Difference between revisions of "Security/Guidelines/logging guidelines"

Latest revision as of 19:45, 13 June 2014

Overview

OpenStack needs logging and notification security guidelines and best practices to prevent accidental leakage of confidential information to unauthorized users. This wiki is an attempt to gain the OpenStack community consensus on what those standards should be and how they should be implemented.

Status

This is currently in review by the OpenStack Security Group (OSSG).

Problem Definition

Difficulty Identifying Confidential Data

There is no standard/structured logging and notification data format across OpenStack projects which would enable OpenStack operators to unambiguously identify and filter out confidential data which should not be exposed to certain users. Simple architectural diagram example:

Note: For brevity, this document will use "logs" in place of "logs and notifications".

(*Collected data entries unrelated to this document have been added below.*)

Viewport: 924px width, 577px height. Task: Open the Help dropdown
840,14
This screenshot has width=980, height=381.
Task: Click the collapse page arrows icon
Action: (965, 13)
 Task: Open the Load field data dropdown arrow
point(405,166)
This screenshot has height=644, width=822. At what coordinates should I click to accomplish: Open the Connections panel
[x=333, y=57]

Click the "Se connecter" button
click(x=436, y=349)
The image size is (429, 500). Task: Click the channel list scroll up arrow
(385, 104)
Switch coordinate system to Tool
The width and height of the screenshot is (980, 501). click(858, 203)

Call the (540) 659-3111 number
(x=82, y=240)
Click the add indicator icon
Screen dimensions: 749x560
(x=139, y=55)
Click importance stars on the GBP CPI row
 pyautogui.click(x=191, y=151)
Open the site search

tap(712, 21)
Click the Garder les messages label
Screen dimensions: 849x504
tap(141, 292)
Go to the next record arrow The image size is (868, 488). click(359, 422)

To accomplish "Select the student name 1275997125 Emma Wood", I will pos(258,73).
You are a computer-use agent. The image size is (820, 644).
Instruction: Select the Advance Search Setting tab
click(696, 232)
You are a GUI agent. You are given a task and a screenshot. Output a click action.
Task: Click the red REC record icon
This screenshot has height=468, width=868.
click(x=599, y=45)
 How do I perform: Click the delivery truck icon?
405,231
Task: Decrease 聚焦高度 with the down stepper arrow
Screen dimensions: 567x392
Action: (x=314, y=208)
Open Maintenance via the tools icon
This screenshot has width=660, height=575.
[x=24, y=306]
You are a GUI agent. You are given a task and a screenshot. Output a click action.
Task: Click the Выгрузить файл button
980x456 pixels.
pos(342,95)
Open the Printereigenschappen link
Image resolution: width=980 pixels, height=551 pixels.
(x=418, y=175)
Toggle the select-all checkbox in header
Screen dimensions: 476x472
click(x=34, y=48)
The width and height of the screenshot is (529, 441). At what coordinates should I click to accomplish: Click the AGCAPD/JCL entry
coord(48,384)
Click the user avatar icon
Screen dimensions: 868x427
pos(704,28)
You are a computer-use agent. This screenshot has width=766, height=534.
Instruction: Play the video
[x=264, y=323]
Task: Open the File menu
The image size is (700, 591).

This diagram represents multiple OpenStack services generating logs which may be formatted differently and may hold different types of confidential data (data that an operator would not want a user to access). There may be an optional operator-created filtering and aggregation system and some method of exposing the sanitized logs to users or operators. The delivery method isn't strictly relevant to this discussion but the ability to unambiguously filter confidential data out of logs is very important.

Some non-exhaustive examples of accidental credential disclosure to unauthorized users within OpenStack:

(Ceilometer) Log contains DB password in plain text (CVE-2013-6384) [OSSA 2013-031]
(Keystone) Plaintext passwords are logged
(Nova) Clear text password has been print in log by some API call

The problem is exacerbated by the CI/CD nature of OpenStack in general. Code is being merged daily in many projects and some of this code may introduce new logging entries which need to be examined and filtered by operators running the service. Operators who update frequently may spend more time and effort on this process. Currently, many operators are in a reactive mode when addressing log leaks as they must actively monitor log data changes and act quickly to head off potential data leaks as soon as possible. This is obviously not an optimal solution for OpenStack operators especially when the difficulty increases with the number of OpenStack services run.

Use of Log Level for Security

In some cases, OpenStack security issues around logging are due to the use of log levels to filter out confidential data. To provide a more specific example, setting log level to DEBUG or INFO has caused plain text credentials to be logged (sometimes in a user globally accessible location). This causes operators to make a choice between potential confidential data leaks and better performance/debug data in logs. Again, this is not an optimal design for operators.

Solution Space

Unambiguously Identifying Confidential Log Data

Proposed rules:

Identify confidential data in the OpenStack code to provide administrators a single "tag" to sanitize data in back end log filtering systems
Purge all log data, in OpenStack code, identified as confidential or sensitive by OpenStack

OpenStack community feedback to date explicitly rejects the concept of an Oslo Config-like setting to disable security features (to allow some sensitive data to be logged).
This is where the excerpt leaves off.